Abstract:
Background: Timely diagnosis of primary retroperitoneal tumours is one of the current challenges of clinical oncology. This is due to the rarity,
polymorphism and diagnostic difficulties of primitive retroperitoneal tumours.
Material and methods: The study is cross-sectional, prospective and retrospective. The study group is represented by 118 patients with abdominal and
retroperitoneal space tumours. Using the receiver operating characteristic (ROC) analysis curve and calculating the average quality of the diagnostic
model, the informativeness of ultrasonography in the diagnosis of primary retroperitoneal tumours (PRT) was appreciated.
Results: For tumour localization, the ultrasonography (USG) as a diagnostic model demonstrated an appropriate use criteria (AUC) of 0.641 (95% CI
0.541, 0.740, p <0.001), and the mean quality of the diagnostic model was 0.54. Following the statistical analysis, was found a partial correlation between
the size of the tumour and the dimensions estimated at USG of 0.540 (95% CI 0.295, 0.737, p <0.001), which represents a high positive correlation. To
determine the uni- or multicentric character of the tumour, the USG demonstrated an integrative value of sensitivity and specificity of 0.644 (95% CI
0.415, 0.873, p <0.001. In assessing the proximity ratio of retroperitoneal tumours, the highest AUC was recorded in the assessment of the ratio of tumour
to pancreas – 0.838 (95% CI 0.705.0.971, p <0.001) and kidney – 0.861 (95% CI 0.699, 1.024, p <0.001).
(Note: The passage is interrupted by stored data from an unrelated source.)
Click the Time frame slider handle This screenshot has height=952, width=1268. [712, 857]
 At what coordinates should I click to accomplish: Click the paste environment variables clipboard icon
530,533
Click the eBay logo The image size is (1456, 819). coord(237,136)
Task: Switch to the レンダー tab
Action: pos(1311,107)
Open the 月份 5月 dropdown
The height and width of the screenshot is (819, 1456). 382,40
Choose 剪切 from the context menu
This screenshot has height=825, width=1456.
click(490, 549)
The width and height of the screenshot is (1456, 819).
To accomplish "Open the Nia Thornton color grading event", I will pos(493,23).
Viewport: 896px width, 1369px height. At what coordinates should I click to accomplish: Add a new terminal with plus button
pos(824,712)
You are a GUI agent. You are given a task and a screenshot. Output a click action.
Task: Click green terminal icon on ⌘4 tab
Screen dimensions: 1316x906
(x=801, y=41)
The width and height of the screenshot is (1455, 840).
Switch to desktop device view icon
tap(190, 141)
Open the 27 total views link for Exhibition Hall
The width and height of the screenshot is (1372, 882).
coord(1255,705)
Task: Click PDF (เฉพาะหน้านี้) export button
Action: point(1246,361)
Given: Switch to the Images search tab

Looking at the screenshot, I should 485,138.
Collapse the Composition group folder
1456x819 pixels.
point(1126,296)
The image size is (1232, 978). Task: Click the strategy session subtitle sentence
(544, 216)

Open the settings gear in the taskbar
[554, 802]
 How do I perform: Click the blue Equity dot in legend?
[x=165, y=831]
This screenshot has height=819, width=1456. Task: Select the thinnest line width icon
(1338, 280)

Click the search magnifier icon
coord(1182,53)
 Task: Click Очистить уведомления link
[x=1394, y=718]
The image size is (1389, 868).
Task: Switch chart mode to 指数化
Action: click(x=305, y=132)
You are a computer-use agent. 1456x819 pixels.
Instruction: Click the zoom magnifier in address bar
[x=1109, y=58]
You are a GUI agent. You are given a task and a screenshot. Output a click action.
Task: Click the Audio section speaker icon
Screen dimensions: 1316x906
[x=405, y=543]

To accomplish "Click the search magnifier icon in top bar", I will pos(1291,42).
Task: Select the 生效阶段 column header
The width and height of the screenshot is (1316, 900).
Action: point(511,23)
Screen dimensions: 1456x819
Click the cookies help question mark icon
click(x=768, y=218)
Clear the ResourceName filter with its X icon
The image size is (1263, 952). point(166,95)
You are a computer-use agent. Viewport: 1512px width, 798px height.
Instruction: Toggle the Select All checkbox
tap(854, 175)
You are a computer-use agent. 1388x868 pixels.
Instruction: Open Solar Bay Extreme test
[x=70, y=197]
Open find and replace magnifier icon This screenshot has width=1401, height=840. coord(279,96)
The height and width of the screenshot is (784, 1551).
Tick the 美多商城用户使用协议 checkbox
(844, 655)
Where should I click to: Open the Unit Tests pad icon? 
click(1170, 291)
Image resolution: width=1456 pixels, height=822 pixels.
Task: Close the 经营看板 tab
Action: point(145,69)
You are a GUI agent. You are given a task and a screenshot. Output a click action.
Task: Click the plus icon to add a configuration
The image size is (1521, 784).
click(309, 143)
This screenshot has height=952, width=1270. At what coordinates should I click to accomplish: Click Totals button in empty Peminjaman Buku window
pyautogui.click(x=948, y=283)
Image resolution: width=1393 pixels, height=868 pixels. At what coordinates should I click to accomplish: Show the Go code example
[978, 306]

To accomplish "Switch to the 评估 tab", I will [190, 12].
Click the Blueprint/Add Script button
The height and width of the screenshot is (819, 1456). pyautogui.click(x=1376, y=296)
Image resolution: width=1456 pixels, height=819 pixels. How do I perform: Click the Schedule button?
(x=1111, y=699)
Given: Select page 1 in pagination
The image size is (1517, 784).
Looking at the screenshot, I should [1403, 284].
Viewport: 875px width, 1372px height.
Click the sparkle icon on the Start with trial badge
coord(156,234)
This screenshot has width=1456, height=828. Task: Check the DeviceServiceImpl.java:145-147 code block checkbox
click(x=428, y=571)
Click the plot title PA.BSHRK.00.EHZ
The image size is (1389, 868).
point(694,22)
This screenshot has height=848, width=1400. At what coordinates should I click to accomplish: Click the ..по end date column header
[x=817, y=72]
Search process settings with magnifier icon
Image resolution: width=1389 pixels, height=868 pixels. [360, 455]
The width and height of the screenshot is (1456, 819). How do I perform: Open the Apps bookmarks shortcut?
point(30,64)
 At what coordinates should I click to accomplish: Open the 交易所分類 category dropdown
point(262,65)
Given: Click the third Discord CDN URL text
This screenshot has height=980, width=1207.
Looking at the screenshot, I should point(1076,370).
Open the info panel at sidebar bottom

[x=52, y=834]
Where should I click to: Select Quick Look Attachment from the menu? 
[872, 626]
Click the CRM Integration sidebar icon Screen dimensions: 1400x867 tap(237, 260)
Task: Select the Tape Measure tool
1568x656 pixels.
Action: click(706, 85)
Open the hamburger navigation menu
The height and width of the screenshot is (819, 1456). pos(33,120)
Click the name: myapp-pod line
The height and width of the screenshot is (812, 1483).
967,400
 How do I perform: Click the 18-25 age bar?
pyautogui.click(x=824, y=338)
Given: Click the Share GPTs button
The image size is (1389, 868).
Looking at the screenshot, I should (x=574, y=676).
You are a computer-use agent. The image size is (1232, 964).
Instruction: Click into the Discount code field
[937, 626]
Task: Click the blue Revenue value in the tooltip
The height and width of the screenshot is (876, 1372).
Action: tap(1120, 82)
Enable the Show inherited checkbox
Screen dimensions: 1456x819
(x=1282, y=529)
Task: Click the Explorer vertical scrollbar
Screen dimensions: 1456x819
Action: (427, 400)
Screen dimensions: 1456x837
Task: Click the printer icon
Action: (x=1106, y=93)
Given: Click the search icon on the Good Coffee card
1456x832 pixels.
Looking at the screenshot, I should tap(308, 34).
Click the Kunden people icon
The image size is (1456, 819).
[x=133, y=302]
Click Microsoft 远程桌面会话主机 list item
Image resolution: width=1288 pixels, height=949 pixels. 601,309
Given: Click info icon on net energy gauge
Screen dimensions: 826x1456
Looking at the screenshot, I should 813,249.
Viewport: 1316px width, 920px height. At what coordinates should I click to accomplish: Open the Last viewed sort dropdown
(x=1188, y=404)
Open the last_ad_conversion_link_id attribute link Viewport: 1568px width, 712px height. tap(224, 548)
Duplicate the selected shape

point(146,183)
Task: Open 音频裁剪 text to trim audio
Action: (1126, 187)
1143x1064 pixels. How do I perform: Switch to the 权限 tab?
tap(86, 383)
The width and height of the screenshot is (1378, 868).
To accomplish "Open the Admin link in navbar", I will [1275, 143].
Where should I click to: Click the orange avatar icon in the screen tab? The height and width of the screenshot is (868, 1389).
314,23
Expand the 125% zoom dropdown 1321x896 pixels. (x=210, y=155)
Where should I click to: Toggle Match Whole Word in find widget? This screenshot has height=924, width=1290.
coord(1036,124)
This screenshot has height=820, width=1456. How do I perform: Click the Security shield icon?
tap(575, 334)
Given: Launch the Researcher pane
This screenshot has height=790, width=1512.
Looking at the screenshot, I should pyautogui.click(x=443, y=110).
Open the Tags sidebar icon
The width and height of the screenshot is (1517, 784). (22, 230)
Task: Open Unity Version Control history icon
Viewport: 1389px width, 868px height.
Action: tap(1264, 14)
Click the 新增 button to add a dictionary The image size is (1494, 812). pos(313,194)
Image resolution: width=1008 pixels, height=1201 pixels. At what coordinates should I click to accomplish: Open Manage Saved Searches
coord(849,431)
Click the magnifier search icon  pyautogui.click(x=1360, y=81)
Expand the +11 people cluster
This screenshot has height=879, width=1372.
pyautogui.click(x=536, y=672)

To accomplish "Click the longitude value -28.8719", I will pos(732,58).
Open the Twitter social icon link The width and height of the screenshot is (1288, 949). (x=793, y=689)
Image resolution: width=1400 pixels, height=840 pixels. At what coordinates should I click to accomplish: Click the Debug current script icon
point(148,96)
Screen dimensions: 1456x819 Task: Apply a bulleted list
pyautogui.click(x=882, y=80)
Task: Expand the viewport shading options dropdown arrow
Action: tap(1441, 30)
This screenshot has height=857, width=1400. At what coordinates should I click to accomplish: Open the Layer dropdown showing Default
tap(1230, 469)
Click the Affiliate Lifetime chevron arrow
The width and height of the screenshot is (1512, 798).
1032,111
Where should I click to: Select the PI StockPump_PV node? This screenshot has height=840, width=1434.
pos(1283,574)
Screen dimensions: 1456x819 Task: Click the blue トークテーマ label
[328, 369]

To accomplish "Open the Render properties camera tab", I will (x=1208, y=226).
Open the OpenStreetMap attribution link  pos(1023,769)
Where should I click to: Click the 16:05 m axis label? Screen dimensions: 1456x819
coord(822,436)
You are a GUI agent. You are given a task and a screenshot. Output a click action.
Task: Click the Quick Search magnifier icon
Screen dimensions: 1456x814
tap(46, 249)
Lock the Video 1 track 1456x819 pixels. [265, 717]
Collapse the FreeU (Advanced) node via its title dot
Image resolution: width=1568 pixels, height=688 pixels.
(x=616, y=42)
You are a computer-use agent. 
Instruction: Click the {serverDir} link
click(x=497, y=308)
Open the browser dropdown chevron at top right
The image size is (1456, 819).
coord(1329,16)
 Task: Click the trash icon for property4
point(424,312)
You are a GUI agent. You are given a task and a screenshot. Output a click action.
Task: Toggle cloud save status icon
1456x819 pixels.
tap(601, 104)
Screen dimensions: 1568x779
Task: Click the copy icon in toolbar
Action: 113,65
Conclusions: Ultrasonography is a fairly informative imaging diagnostic method in the diagnosis of retroperitoneal tumours. The characteristics of the
tumours obtained after the ultrasound examination provide indirect information about the malignant or benign nature of the primitive tumour, which
allows the assessment of the next stages of diagnosis and treatment.